Potential Storm Water Pollutants • Automotive Fluids • Yard and Pet Waste • Sediment • Chemicals • Pesticides • Fertilizer
Managing Automotive Waste • Rainstorms can wash oil stains or spilt automotive fluids from your driveway. • To prevent pollution: • Be careful to prevent spills when changing oil. • Collect waste oil for recycling. • Do not dump used oil or automotive fluid down storm drains or on the ground. • Repair fluid leaks.
Safe Handling of Chemicals • Mix chemicals in a confined area such as a washtub to contain spills. • Read labels carefully before mixing. • Quickly contain and clean up chemical spills. • Do not apply pesticides or chemicals within 24 hours of a rain. • Follow application rates.
Washing Your Car • Washing your car in the driveway creates runoff without a rainstorm. • Dirty, soapy water goes into storm sewers. • To prevent pollution problems: • Wash your car on the lawn. • Take your car to a commercial car wash or spray booth.
Protect Your Basement • Storm water that enters your home can: • Carry in contaminants that are health problems. • Can pick up chemicals from your basement and carry them into the sewer or ground. • To protect your basement: • Seal basement windows or doors against leaks. • Protect windows with clear plastic covers. • Slope the yard away from the foundation.
Paved Surfaces • Paved surfaces prevent rainwater from soaking into the ground. • Use alternative materials such as: • Gravel or wood chips for walkways. • Porous pavement made from interlocking cement blocks or rubber mats. • Try to allow space for rainwater to soak into soil.
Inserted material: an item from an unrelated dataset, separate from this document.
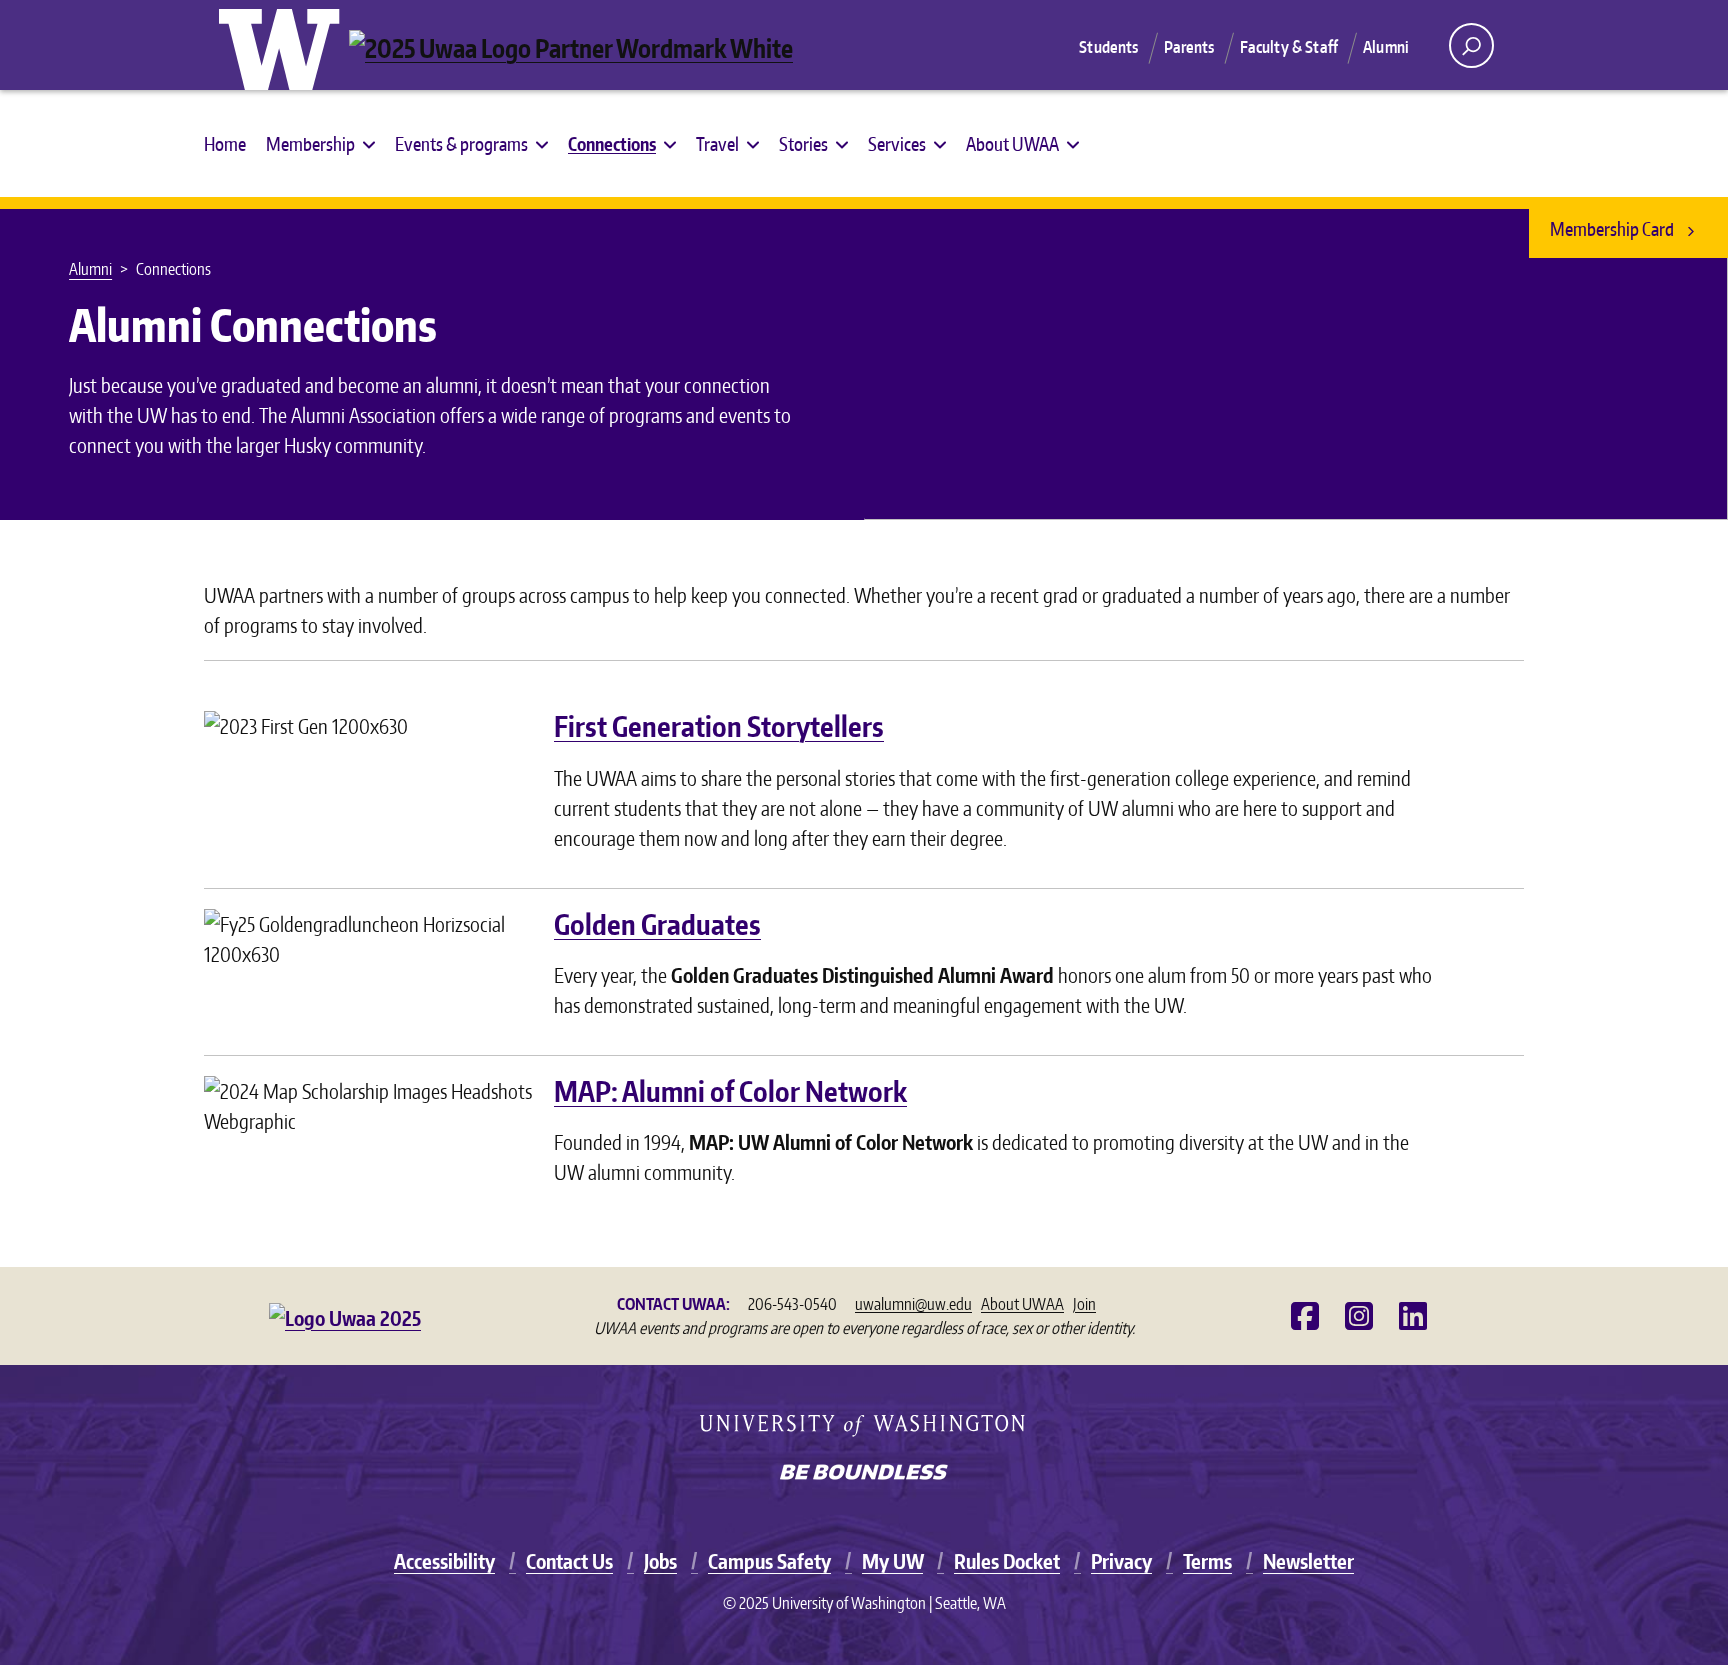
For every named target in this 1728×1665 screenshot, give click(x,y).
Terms (1207, 1561)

Bare Soil • Bare soil is easily removed by rainwater or melting snow. • To prevent soil from being carried into nearby surface water: • Plant ground cover to slow erosion. • Mulch gardens or newly seeded areas.
Reduce Erosion with Landscaping • Landscape low areas with shrubs or flowers to encourage water to soak into the ground. • Naturalize part of your lawn with prairie, woodland, or wetland plants. • Leave a buffer strip of thick vegetation near streams or lakes. • Direct roof drainage to your lawn or flower bed.